Run the routing engine yourself and confirm that every safety property the paper proves about it holds at runtime, on a fixed-seed synthetic cohort.

License Python Reproducible

Overview

Clinical decision support has to make a hard trade-off on every recommendation: spend more time checking an action and the system stays safe but slow; skip the checks and it becomes fast but unaccountable. A single fixed verification pipeline forces the same cost on a routine vitals lookup and a high-risk medication change alike. ORASR treats that trade-off as a routing problem instead of a fixed cost.

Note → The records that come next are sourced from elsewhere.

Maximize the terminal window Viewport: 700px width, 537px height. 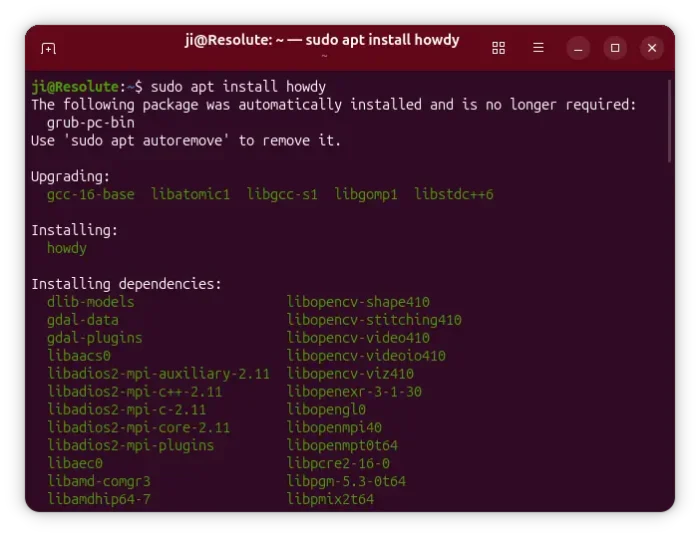point(615,48)
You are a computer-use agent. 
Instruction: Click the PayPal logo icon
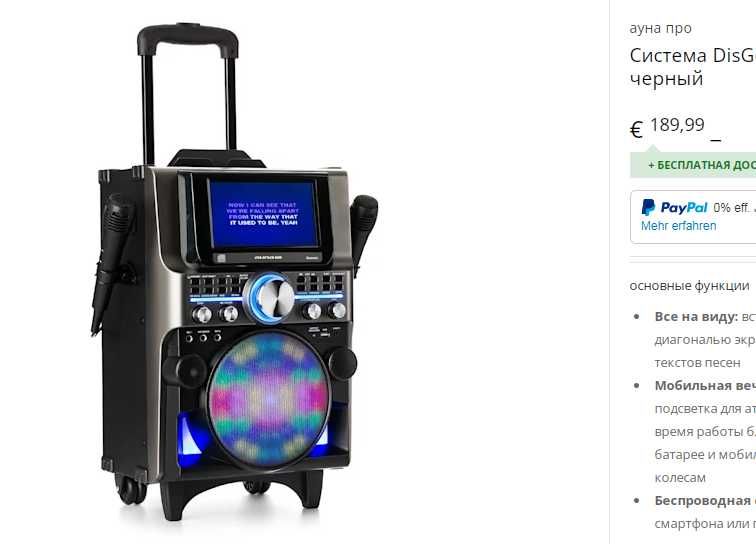pyautogui.click(x=674, y=207)
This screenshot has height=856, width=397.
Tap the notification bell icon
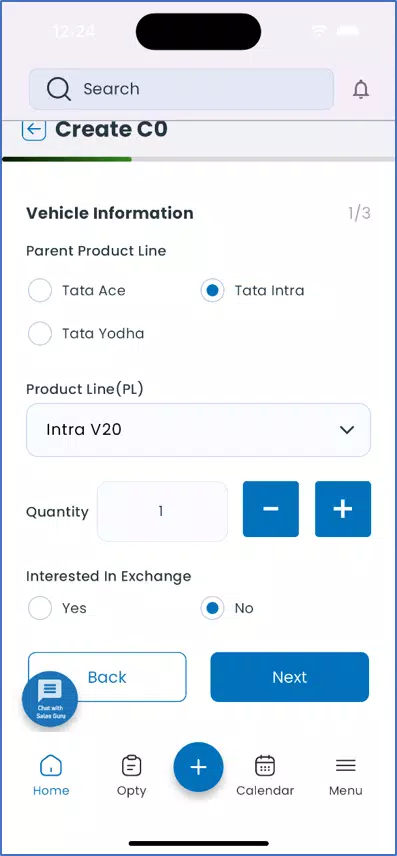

The engine reads a risk score for each requested action and sends it down one of three lanes. Low-risk actions take a short path with a single precondition check; mid-risk actions add risk and constraint gates; high-risk actions run the full gate sequence and require human approval before anything executes. The gate sets are nested by design, so a higher-risk action always passes through a strict superset of the checks applied to a lower-risk one, and a failed gate stops the action rather than letting it slip through.

This repository holds the routing engine, its gates and constraints, and a deterministic driver that exercises the published structural guarantees against the actual code. It is the reproducibility companion to the manuscript, not a re-implementation of the clinical study: the parts that depend on private data or on an external baseline are documented as gaps rather than silently regenerated.

Key results

All numbers below come from scripts/run_all.py at seed 42 and match the committed files in results/.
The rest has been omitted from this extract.